Backpropagation, intuitively | Deep Learning Chapter 3
Based on 3Blue1Brown's video on YouTube. If you like this content, support the original creators by watching, liking and subscribing to their content.
Backpropagation updates every weight and bias by following how the cost function changes with respect to each parameter.
Briefing
Backpropagation is the mechanism that turns a network’s prediction error into specific, proportionate changes to every weight and bias—so the cost function drops efficiently instead of wandering randomly. The core idea is to treat the gradient of the cost as a sensitivity map: each component of the gradient tells how strongly the cost responds if a particular weight or bias changes. In the earlier framing, that gradient lives in a huge-dimensional space, but the intuition is simple—some parameters matter far more than others, because the cost is much more sensitive to certain directions than to others.
Using a single training example (a handwritten “2”) makes the logic concrete. The network’s output activations start essentially random, so the goal isn’t to directly “fix” activations; it’s to adjust weights and biases so that the output cell for “2” rises while the other output cells fall. For the output neuron corresponding to the digit “2,” increasing its activation can happen through three cooperating levers: changing the bias, changing the weights feeding into it, or changing the activations coming from the previous layer. Weight changes are especially targeted because connections from strongly active cells in the previous layer have a larger effect—those weights multiply larger inputs, so they move the output more. This resembles a Hebbian-style intuition (“cells that fire together wire together”): stronger links tend to be those between neurons that are active together and that help produce the desired output.
The process doesn’t stop at one neuron. Every output cell has its own desired direction of change (increase for the correct digit, decrease for the others). Backpropagation aggregates these competing wishes to determine what the previous layer should do. That aggregation yields a set of desired adjustments for the activations in the layer before the output, which then translates into concrete updates for the weights and biases that produced those activations. The “back” in backpropagation comes from repeatedly running this reasoning backward through the network: each layer’s required changes are derived from how later layers’ errors depend on earlier activations.
In principle, the cost gradient for a step would be computed using every training example, then averaged. In practice, that’s too slow.
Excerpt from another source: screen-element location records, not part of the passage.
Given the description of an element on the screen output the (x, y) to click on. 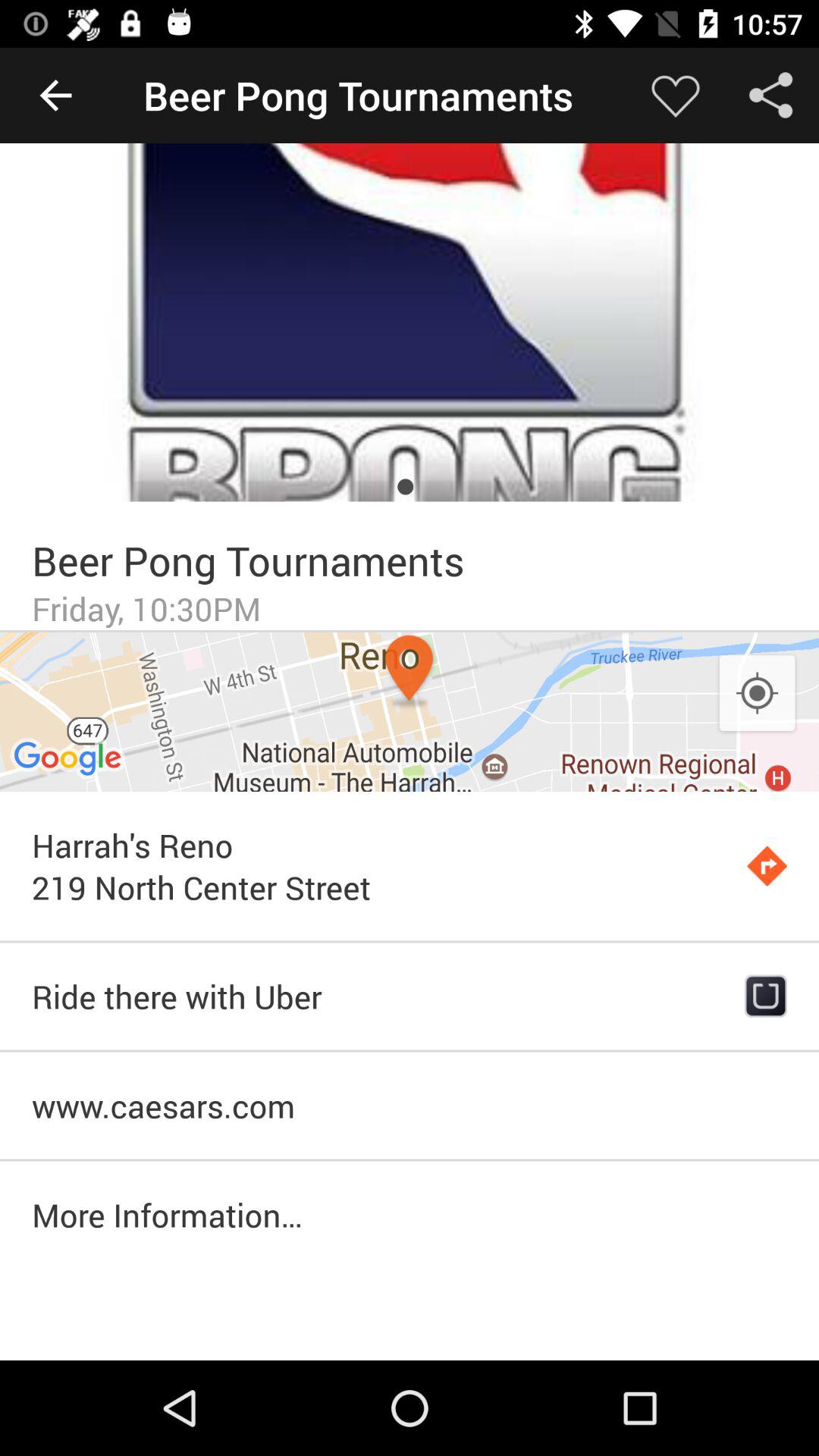
launch the www.caesars.com item (409, 1105)
Given the description of an element on the screen output the (x, y) to click on. 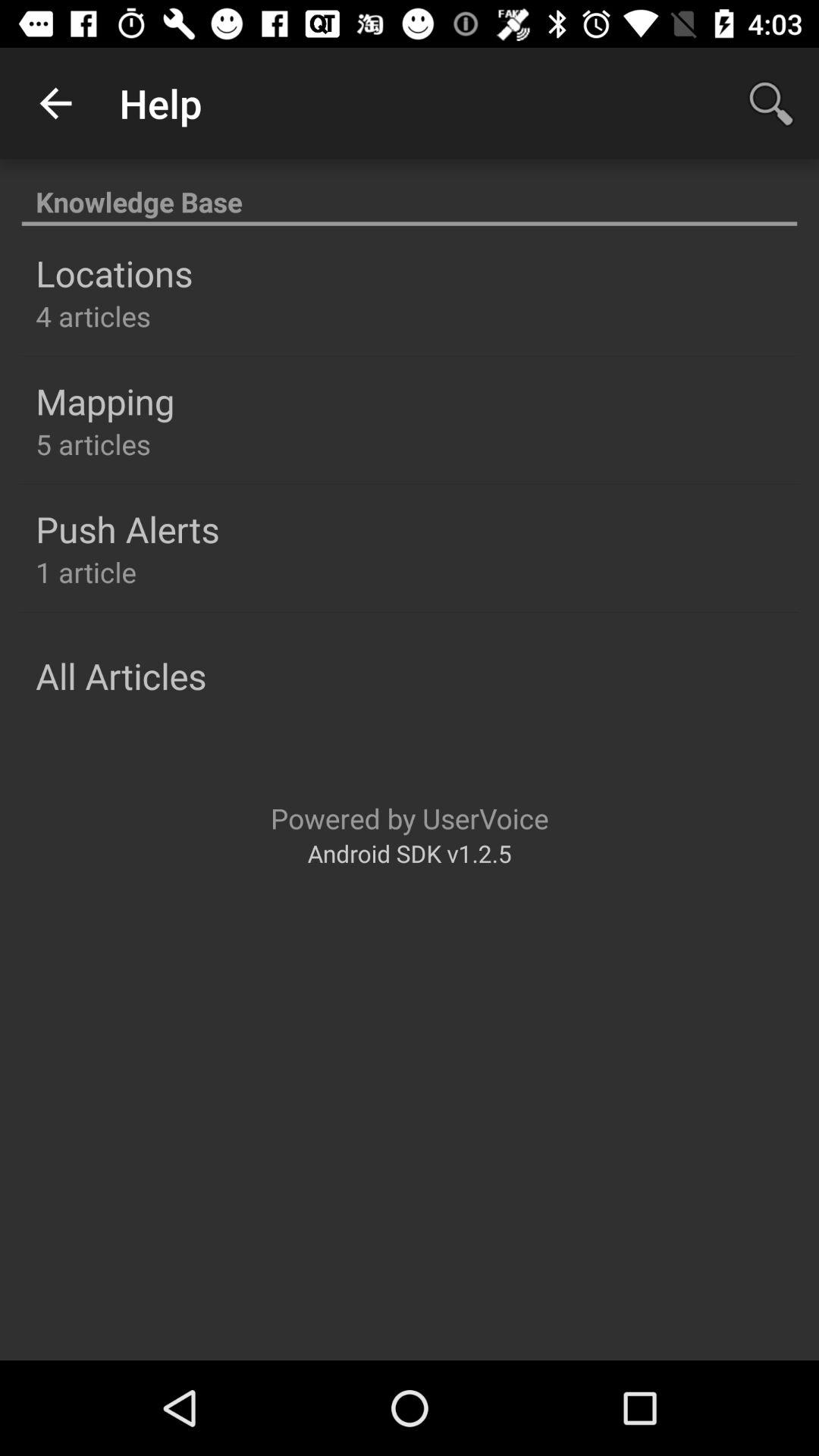
choose the icon above the 1 article item (127, 529)
Given the description of an element on the screen output the (x, y) to click on. 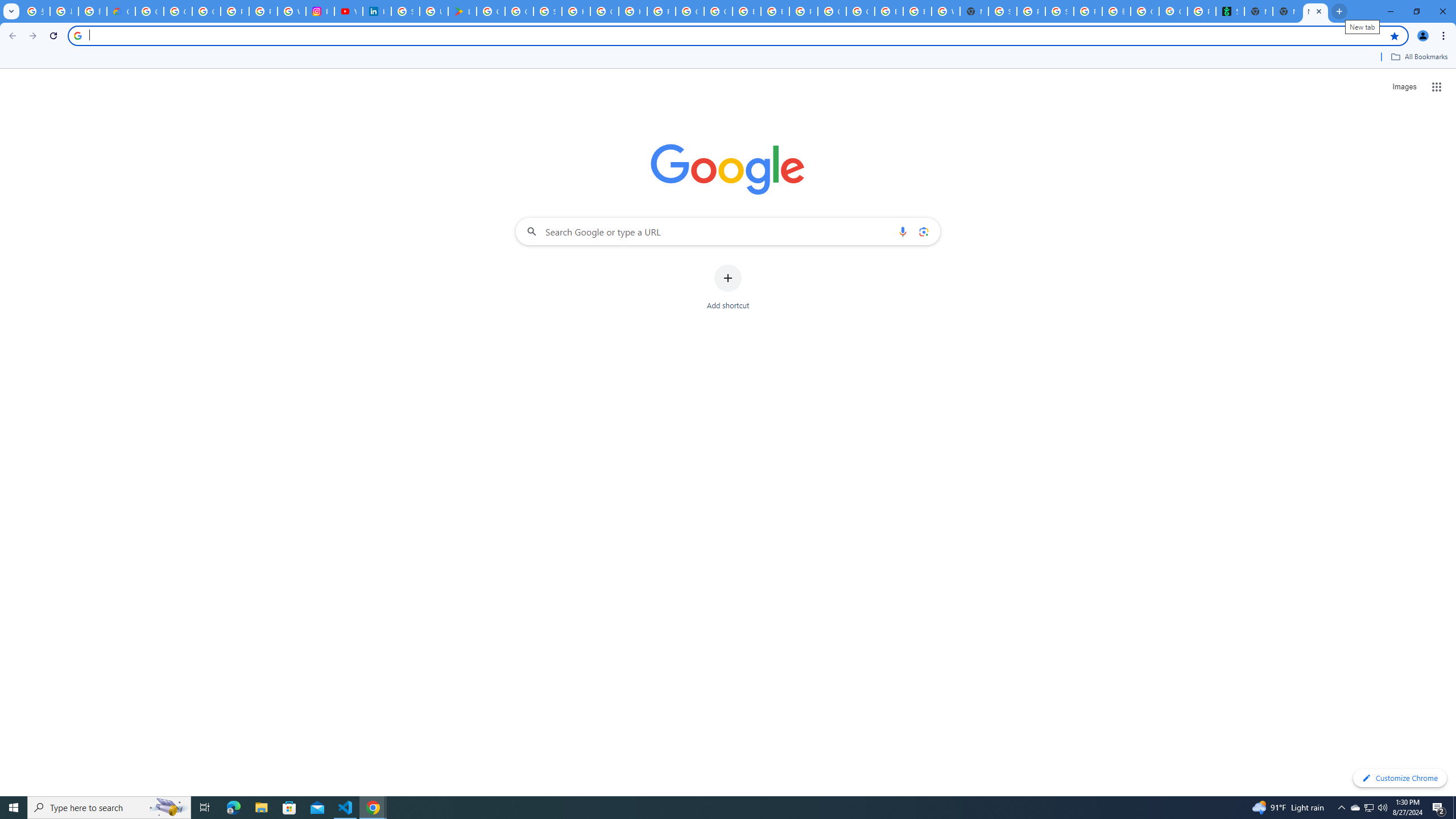
Google Cloud Platform (831, 11)
Google Cloud Platform (860, 11)
Given the description of an element on the screen output the (x, y) to click on. 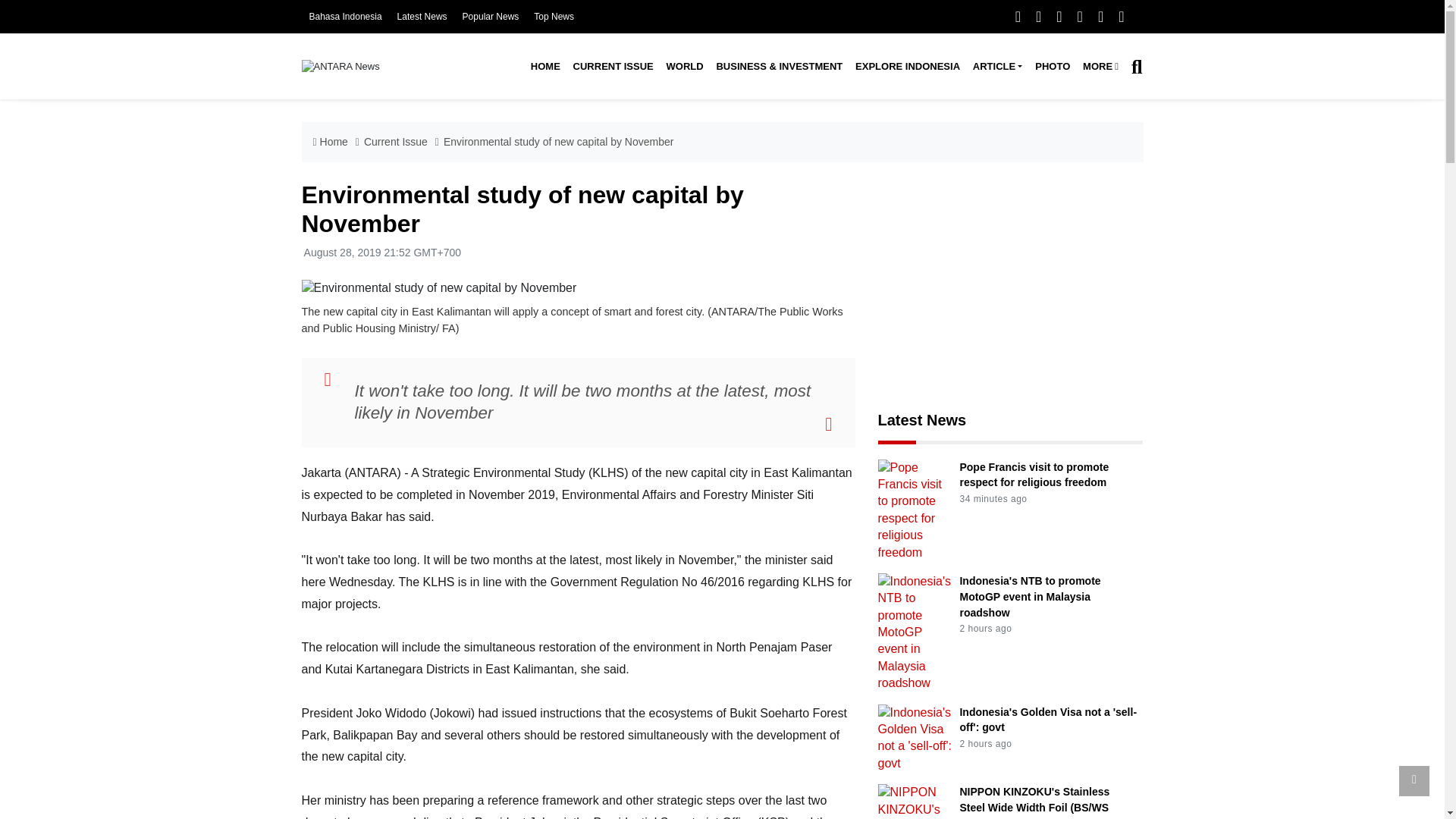
EXPLORE INDONESIA (907, 66)
ARTICLE (996, 66)
Bahasa Indonesia (344, 16)
Top News (553, 16)
Bahasa Indonesia (344, 16)
Top News (553, 16)
CURRENT ISSUE (612, 66)
Popular News (491, 16)
Article (996, 66)
Given the description of an element on the screen output the (x, y) to click on. 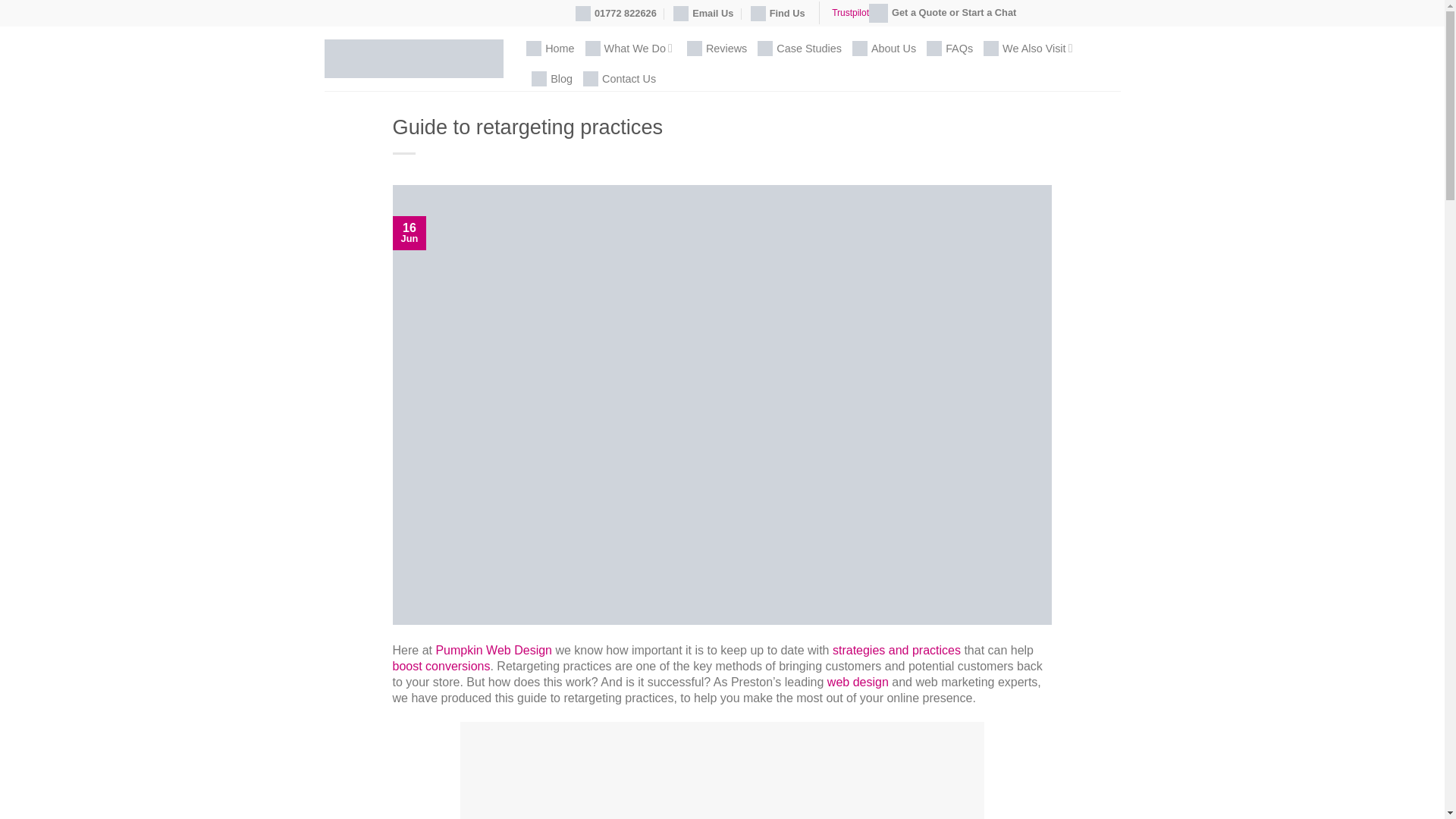
Home (549, 48)
Get a Quote or Start a Chat (942, 13)
Pumpkin Web Design (413, 58)
Trustpilot (850, 12)
About Us (883, 48)
FAQs (949, 48)
We Also Visit (1029, 48)
What We Do (631, 48)
01772 822626 (615, 13)
Reviews (716, 48)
The standard workaround is stochastic gradient descent: shuffle the data, split it into small mini-batches (often around 100 examples), compute gradient-based updates using one mini-batch at a time, and repeat. These updates aren’t the exact full-dataset gradient, but the repeated averaging effect across many mini-batches produces steady improvement and speeds up training dramatically.
Finally, the method’s success depends on having lots of labeled data. MNIST—handwritten digits with many pre-labeled examples—serves as a classic benchmark for demonstrating how backpropagation learns from data rather than from hand-crafted rules.
Cornell Notes
Backpropagation converts prediction mistakes into targeted updates for every weight and bias by following how the cost function changes with respect to those parameters. The gradient acts like a sensitivity vector: some parameters cause much larger cost changes than others, so updates must be scaled accordingly. For a single example (like an image of the digit “2”), the network aims to raise the “2” output activation and suppress the others; the required changes are propagated backward to determine how earlier layers’ activations and connections should shift. Because using all training examples for every update is slow, training typically uses stochastic gradient descent with mini-batches, averaging approximate gradients over many steps. Large labeled datasets like MNIST make this learning approach practical.
Why treat the gradient as a sensitivity vector rather than just a direction?
For a training image of the digit “2,” what does the network try to change first?
How do weights feeding a neuron determine the impact of changing them?
What does “backward” mean operationally in backpropagation?
Why use mini-batches instead of computing gradients on the full dataset each step?
What role does MNIST play in understanding backpropagation?
Review Questions
- In what sense does the gradient provide both direction and magnitude for parameter updates?
- How does the desired change in output activations for one training example translate into updates for earlier layers?
- Why does stochastic gradient descent with mini-batches still converge toward a low-cost solution despite using approximate gradients each step?
Key Points
- 1
Backpropagation updates every weight and bias by following how the cost function changes with respect to each parameter.
- 2
The gradient’s components act as sensitivity scores, indicating which parameters most strongly affect the cost.
- 3
For a labeled example, the network targets higher activation for the correct output neuron and lower activation for the others.
- 4
Weight updates are more effective when they connect to strongly active neurons in the preceding layer because those weights multiply larger inputs.
- 5
Backpropagation works backward by aggregating desired effects from all output neurons to determine needed changes in earlier-layer activations.
- 6
Exact full-dataset gradient computation per step is too slow, so training uses stochastic gradient descent with mini-batches and averages approximate gradients over time.
- 7
Large labeled datasets such as MNIST are crucial for making backpropagation-based learning practical.